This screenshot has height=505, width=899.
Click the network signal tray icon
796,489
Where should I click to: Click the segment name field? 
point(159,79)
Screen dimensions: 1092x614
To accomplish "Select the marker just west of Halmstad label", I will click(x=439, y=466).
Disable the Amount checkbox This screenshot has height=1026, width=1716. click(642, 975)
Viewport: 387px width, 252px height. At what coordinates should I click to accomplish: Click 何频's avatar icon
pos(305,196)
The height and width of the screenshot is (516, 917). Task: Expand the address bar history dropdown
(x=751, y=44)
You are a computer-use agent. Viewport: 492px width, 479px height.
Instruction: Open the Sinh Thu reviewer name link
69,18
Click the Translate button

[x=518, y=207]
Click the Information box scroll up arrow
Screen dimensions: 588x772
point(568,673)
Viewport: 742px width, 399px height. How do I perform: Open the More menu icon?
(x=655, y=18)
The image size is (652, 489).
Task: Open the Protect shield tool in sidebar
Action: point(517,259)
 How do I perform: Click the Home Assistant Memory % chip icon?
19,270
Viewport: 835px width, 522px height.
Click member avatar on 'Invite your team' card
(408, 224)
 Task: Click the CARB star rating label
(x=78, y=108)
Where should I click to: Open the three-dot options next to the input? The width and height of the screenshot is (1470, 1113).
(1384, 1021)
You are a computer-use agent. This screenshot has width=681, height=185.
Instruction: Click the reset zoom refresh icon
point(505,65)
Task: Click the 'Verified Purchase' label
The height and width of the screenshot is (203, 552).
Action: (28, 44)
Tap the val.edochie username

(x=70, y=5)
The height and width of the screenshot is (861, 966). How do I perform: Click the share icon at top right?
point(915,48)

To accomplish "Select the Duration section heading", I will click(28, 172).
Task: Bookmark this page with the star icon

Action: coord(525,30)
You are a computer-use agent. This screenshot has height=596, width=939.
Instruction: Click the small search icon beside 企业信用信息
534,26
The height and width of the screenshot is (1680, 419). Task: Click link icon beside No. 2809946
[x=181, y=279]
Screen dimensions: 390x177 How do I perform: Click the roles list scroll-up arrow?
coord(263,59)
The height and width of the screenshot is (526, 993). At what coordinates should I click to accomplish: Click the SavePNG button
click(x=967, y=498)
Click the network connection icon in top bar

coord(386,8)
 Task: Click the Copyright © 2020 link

═══

- DESCRIPTION OF THE TASK -
Every line in the data that holds "computer" should be copied out.

- COMPLETED TASK -
You are a computer-use agent. Viewport: 492px width, 479px height.
You are a computer-use agent. This screenshot has width=681, height=185.
You are a computer-use agent. This screenshot has height=596, width=939.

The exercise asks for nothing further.